I have been wanting to write about this topic for a while.. I think it is a very controversial subject to discuss among the disabled community considering they are the ones who inspired me to even bring it up on my blog today.
I have been a lover of films since I was a little girl. I don’t think I’d ever become an actress because I’m not good at accents. However, if you were to ask any of my family members they would tell you I’m very animated and have a great sense of humor, but this isn’t about me per se.
My love of movies goes back a ways, like to when I was seven years old watching Michael Bay’s Bad Boys with my mother. I just saw the humor and all of the action sequences that I wasn’t really interested in anything else. It wasn’t until probably the early 2000’s that I actually remember watching a film and wanting to know basically everything about the story, characters, and the actors that were making these people come to life.
Growing up, I didn’t have too many disabled role models, at that time, I didn’t even know that many people or kids with other disabilities! I do remember the first time I was introduced to a disabled character though, it was 2003’s Daredevil the character Matt Murdock was played by Ben Affleck and as much as I loved him for that role, I was completely unfazed by the fact there was an able-bodied actor playing a blind man.
Prior to watching Daredevil, the whole superhero phase was in its infancy for me. It either happened while we were home for a week while I was recovering from my second surgery or after I was officially released from the hospital that my dad bought the X2 and I discovered Wolverine and I figured out that if he had metal in his body, that maybe I was a wolverine too! This was the start of why I love superheros so much! As other disabled and able-bodied people alike think that they promote ablism I have to disagree, I look at them and their stories as motivation for my own!
Let’s move on to recent films, because there have been a couple of films have been released almost back-to-back from each other. We have the adaption of John Green’s The Fault In Our Stars in 2014 and JoJo Moyes’s Me Before You in 2016. I remember seeing the trailers for both of the movies just before they were to be released in theaters and I was more curious about the story itself than I was about the disability theme that both had discussed; you have in TFIOS where both characters have dealt with cancer and then Gus losing his leg through his battle with it. Whereas in MBY you have the lone character who is paralyzed from the neck down and is very suicidal and you have people who are trying everything they can to change his mind about ending his life again.
I had decided to read the The Fault In Our Stars after my sister bought it on my Kindle.
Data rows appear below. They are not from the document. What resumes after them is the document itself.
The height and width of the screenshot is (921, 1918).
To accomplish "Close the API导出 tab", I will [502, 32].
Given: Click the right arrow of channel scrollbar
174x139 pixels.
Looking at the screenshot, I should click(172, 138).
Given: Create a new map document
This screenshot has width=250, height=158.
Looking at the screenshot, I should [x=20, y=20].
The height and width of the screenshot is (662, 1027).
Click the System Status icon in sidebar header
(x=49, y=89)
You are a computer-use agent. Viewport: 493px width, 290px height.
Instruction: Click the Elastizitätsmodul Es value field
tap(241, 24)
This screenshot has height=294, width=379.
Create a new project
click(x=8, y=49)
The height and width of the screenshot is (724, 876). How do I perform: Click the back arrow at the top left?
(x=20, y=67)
If she hadn’t done that, I probably would have watched the movie without even considering it. After I watched the movie I was still in love with the characters and their friendship with one another. I wasn’t following a lot of the online disability community as much as I do now, so I don’t really remember what they thought of both Shailene Woodley and especially Ansel Elgort, who plays the character with an amputee but I know they probably wouldn’t have given him any mercy. The reason why I say that is because when Me Before You came out earlier this year, the whole community erupted!
It seemed they were more upset with Emilia Clarke who plays “Lou” who takes care of Will (as played by Sam Claflin) who is paralyzed and in a wheelchair. I do remember trying to keep my mouth shut throughout both times this movie came out and I agree with some of the reasons.
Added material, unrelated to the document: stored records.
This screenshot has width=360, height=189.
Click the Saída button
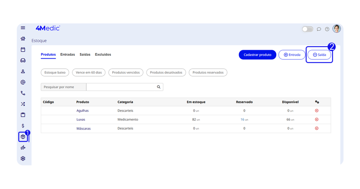pos(319,55)
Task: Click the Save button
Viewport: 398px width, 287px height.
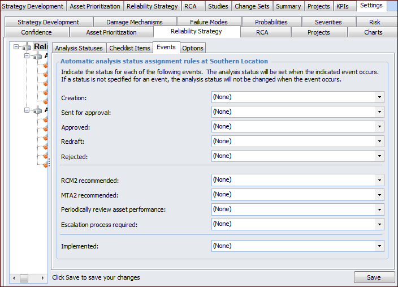Action: (x=374, y=277)
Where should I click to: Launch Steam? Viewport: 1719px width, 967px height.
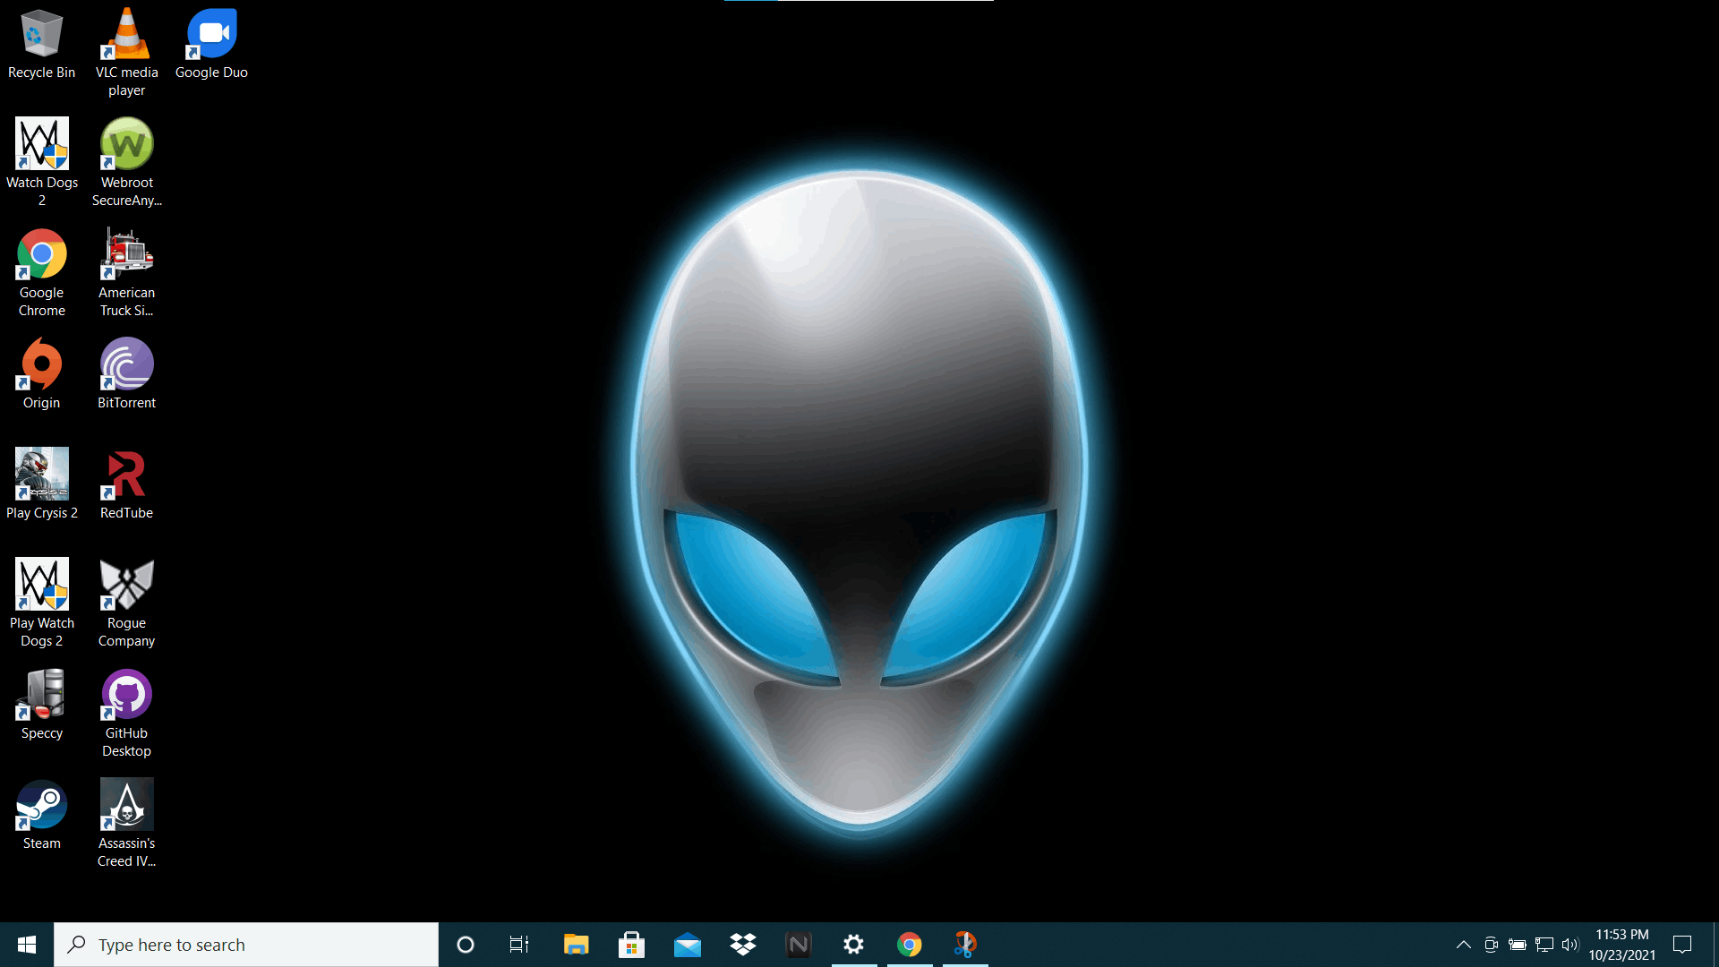click(x=41, y=804)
I am over the fact that everytime we have a disability related film out, it’s over the lines of pity and sympathic to the people who are dealing with these conditions. People are stereotyping who we are and that isn’t fair to us, however I’m not exactly for the whole thing of bashing the actors who are playing these people. We don’t know how we got these roles. I often wonder if they were sought out by the casting directors and if that’s the case, that’s who everybody should have directed their anger towards when the film came out.
The last film I want to discuss is the 2014’s The Theory Of Everything the story about Stephan Hawking and this was the movie that made me think about what I preferred to seeing for these movies. I’ll explain more about that in a minute. I watched this knowing all about Dr. Hawking, but nothing about how he was before he was diagnosis with Lou Gehrig’s disease in 1963. I thought Eddie Redmayne was a brilliant choice to bring this person to life for younger generations to understand, because I know of Stephan Hawking as the physics dude from many talks about relativity and quantum theory thanks to my papaw! This movie was the reason why I wanted to read Me Before You before watching the movie because I wanted to see how Will is potrayed in the beginning of the book. Eddie is only a good choice because they show Stephan as a normal, “abled” person that Stephan was before he had the condition.
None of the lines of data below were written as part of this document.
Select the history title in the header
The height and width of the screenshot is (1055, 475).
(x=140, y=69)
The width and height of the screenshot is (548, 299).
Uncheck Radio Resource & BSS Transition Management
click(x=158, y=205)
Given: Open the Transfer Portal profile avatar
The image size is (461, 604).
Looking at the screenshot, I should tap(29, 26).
So what is the point to acting? I don’t even know if I really answered that question above. Just so everyone realizes, I do have strong feelings about actors that play disabled characters, whether they’re fictional or real people. However, I try to keep an open mind and sometimes it doesn’t bother me which was the real reason for this post, but there some shows that aren’t so lucky. I believe I have tried to explain my reasons for seeing the positive in the superhero or disability themed films despite the fact that there isn’t a single handicapped actor for these roles but as I thought about it I think we would have harder time accepting if they used CGI on a disabled actor if that role required them to be this normal person, so we have nothing to really complain about because it wouldn’t work out well anyway!
So what do you think of my theory? I want your honest opinions, but please respect that these are my feelings too!